How were they going to find the courage to do that? Not from their own strength, plainly. As they sat in that room in Jerusalem they knew it was too much for them, just as it would be for any of us. But the good news of this story is that when God calls us, he doesn’t expect us to face the challenges of that call on our own.

These frightened followers in Jerusalem could never really describe exactly what happened next. It felt like a rushing wind, it felt like flames of fire, even though there was no wind or fire, but the long and short of it was that suddenly they knew that God, the God of heaven, the God of might and majesty and power, the God of creation, the God who had raised Christ from the dead, had swept into their lives and made his home in them. In truth he had always been with them, but this was the moment when they realised it. God was at home in them, dwelling in them.  He wasn’t stuck in the Temple, or sitting on a cloud in the distant sky. He was where they were, in that ordinary room in Jerusalem, in the ordinary lives of ordinary men and women, fishermen and tax-collectors, mothers and widows, people who’d met Jesus by chance or design and whose lives had been changed by the experience.
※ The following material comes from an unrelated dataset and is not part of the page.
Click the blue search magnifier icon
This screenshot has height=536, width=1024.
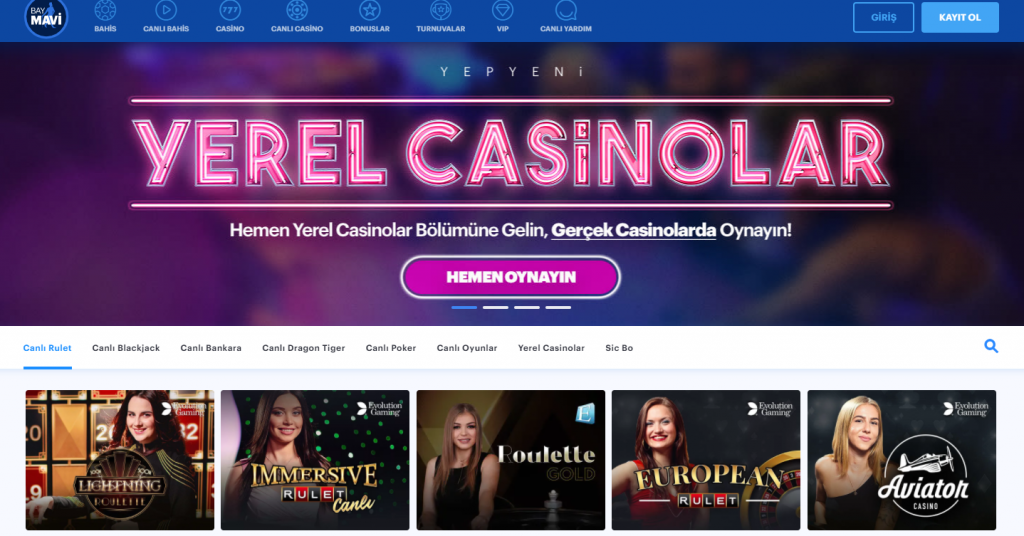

God was at home - in them. And if God could be at home in them, he could be at home in anyone. That was the message they proclaimed as they ran out of the room to the crowd in the streets. They didn’t think that message up for themselves. They didn’t even realise they were proclaiming it. But the words came out of their mouths, we are told, in Cappadocian and Libyan, and Parthian, and those who heard them, from Cappadocia and Libya and Parthia heard the voices not of Israeli Jews, but of people they could have met in their own homes and village squares.

For all its mystery, what happened at Pentecost conveyed a simple message to those who were there. Whoever you were and wherever you came from, your home was God’s home, your life was a place that God cared about as if it was the centre of his universe. There were no foreigners, no strangers to him. Hearing about God’s love in your own native tongue told you that he knew and loved that little bend in the river you thought was just yours, that corner of your garden where the evening sun shone through the trees. He knew and cared about that secret corner of your heart too, that memory you thought was your own private torment, those feelings that you were never going to be able to put into words. It’s not even just that he understands our national or tribal differences. Each of us has a unique personal language too, that sense of ourselves that even our nearest and dearest can often get no more than a glimpse of – but God understands it and speaks it as well as we do.
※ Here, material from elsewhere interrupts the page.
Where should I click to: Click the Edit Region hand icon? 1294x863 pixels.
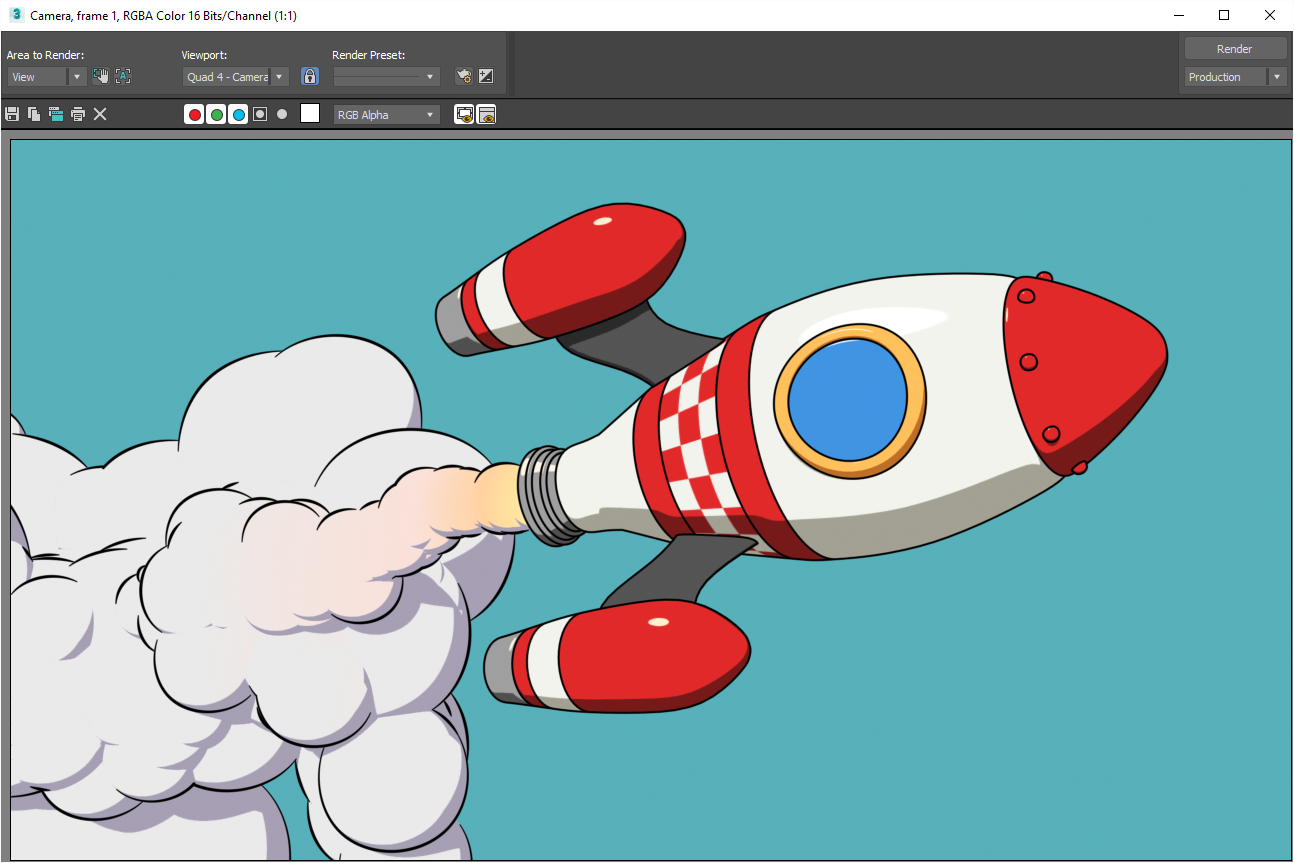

Grasping that truth can change not only our view of God and of ourselves, but our view of others as well, because once we’ve truly come to believe that God knows and loves us as we are, from the inside out, in all our uniqueness, it has to follow that he knows and loves everyone else like that too. The New Testament puts huge emphasis on breaking down the barriers that divide us, on accepting and welcoming one another as we are. That’s because those who wrote it had come to realise that if God lived in them, he lived in everyone, and could be discovered anew in everyone they met as they went out into those distant, alien lands and preached the Gospel.

But it all starts, as it did on the Day of Pentecost, with us. “Come down, O love divine/ seek thou THIS soul of MINE” we sing. Our Pentecost prayer is that we would discover the Spirit of God at home in us, in all the corners of our life, so that we can go on to discover that the whole world, and everyone in it, is his home as well.